Gare au sursaut nationaliste

A la transition écologique s'ajoute l'effet inflationniste d'une politique budgétaire globalement expansionniste sur l'ensemble de la planète: au travers des plans de relance, le politique a clairement levé le cran de sureté du fusil à inflation. Les élections détermineront à quelle vitesse il appuiera sur la détente. Car après un an de repli forcé sur soi, en Europe, l'heure est au sursaut nationaliste. Malgré la rapidité à laquelle les vaccins ont été élaborés, et cela dans le cadre de partenariats internationaux (entre l'allemand BioNtech et l'américain Pfizer par exemple) puis distribués, sans embargo majeur, le concept de globalisation pourrait être finalement la victime philosophique la plus évidente de la pandémie.

Plus nous progressons dans ce cycle économique,
plus la nervosité quant au risque de surchauffe se fait sentir.

De part et d’autre, on évoque la relocalisation des capacités de production, le raccourcissement des cycles produits, le prérequis d'une présence industrielle locale pour avoir accès à un marché, avec à la clef, la création d'emplois. Le nationalisme, le protectionnisme, ne sont plus l'apanage des démocraties turbulentes d'Europe de l’Est. D'un point de vue philosophique, la prise de pouvoir par un parti nationaliste non libéral équivaut au repli sur soi. D'un point de vue économique, il se traduit par une circulation moins libre des biens, des personnes et des capitaux, la baisse des opportunités d'arbitrage géographique des coûts de production et du travail, et donc de l'inflation. Ce phénomène a en réalité déjà commencé et s'accélère depuis la pandémie.

Nervosité sur les marchés

Aujourd'hui, 60% des opérations des fusions-acquisitions internationales sont désormais soumises au contrôle des Etats. D'un point de vue financier, la contrepartie d'une telle orientation politique se traduit, en général, par l'apparition d'une prime de risque qui reflète l'exigence d'un rendement supplémentaire exigé par les capitaux internationaux. Il n'y a donc pas que chez les chefs d'entreprise que le sujet de l'inflation préoccupe, les investisseurs en font, après la pandémie, leur premier sujet de tourments. C'est du moins le résultat de la récente enquête de Bank of America. Si la courbe des taux reflète les anticipations de croissance et d'inflation, les options qui permettent de plus ou moins s'y sensibiliser reflètent quant à elles la volatilité autour de ces anticipations. Plus nous progressons dans ce cycle économique, plus la nervosité quant au risque de surchauffe se fait sentir.

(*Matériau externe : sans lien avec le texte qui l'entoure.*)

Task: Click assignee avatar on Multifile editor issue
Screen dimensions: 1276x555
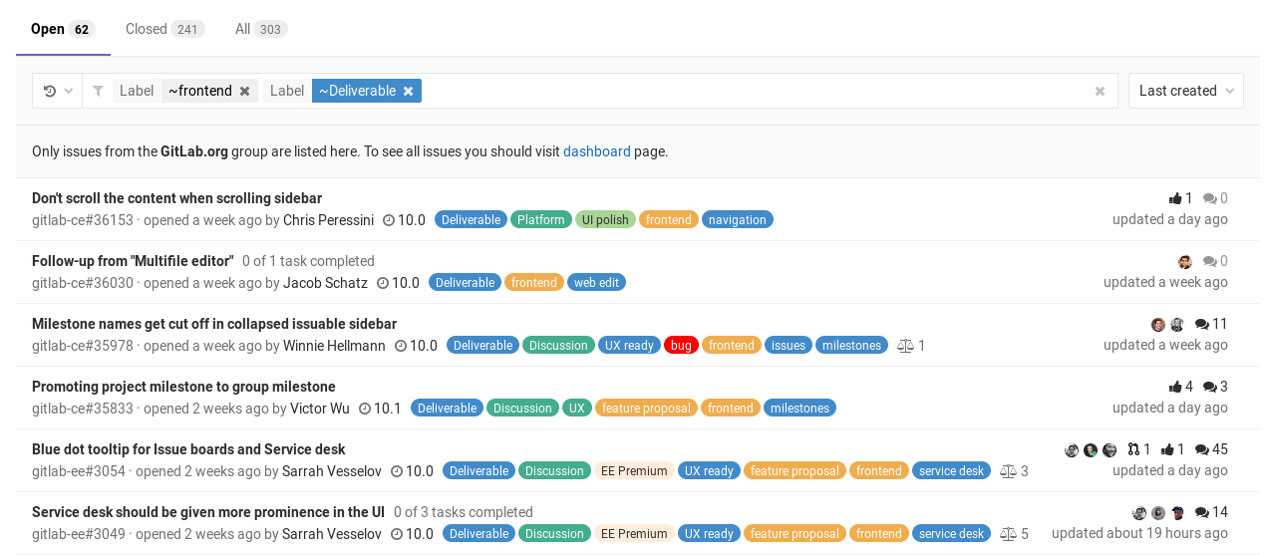Action: pyautogui.click(x=1184, y=261)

Incertains, les marchés obligataires oscillent donc, sans grande tendance, mais sous le calme apparent des dernières semaines, cette volatilité implicite, mesurée par l'indice «Merril Lynch Options Volatility Estimate» (ou MOVE) reste tendue. Elle pourrait, mieux que le VIX (qui mesure celle des actions), présager des inquiétudes des investisseurs au cours des prochains mois. En effet, en dehors d'un scénario d'hyperinflation, les actions offrent théoriquement plus de convexité que les obligations dans une configuration de remontée généralisée des prix à la production et à la consommation.